REQUIRED WORK
What is needed is an exact copy of every record below.

Stored data entries:
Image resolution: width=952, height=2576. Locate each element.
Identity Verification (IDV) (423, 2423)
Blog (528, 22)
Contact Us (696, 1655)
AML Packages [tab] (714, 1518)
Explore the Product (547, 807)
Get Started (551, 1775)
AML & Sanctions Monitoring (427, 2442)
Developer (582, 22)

RESULT FOR THIS EXERCISE
Image resolution: width=952, height=2576. Locate each element.
Identity Verification (IDV) (423, 2423)
Blog (528, 22)
Contact Us (696, 1655)
AML Packages [tab] (714, 1518)
Explore the Product (547, 807)
Get Started (551, 1775)
AML & Sanctions Monitoring (427, 2442)
Developer (582, 22)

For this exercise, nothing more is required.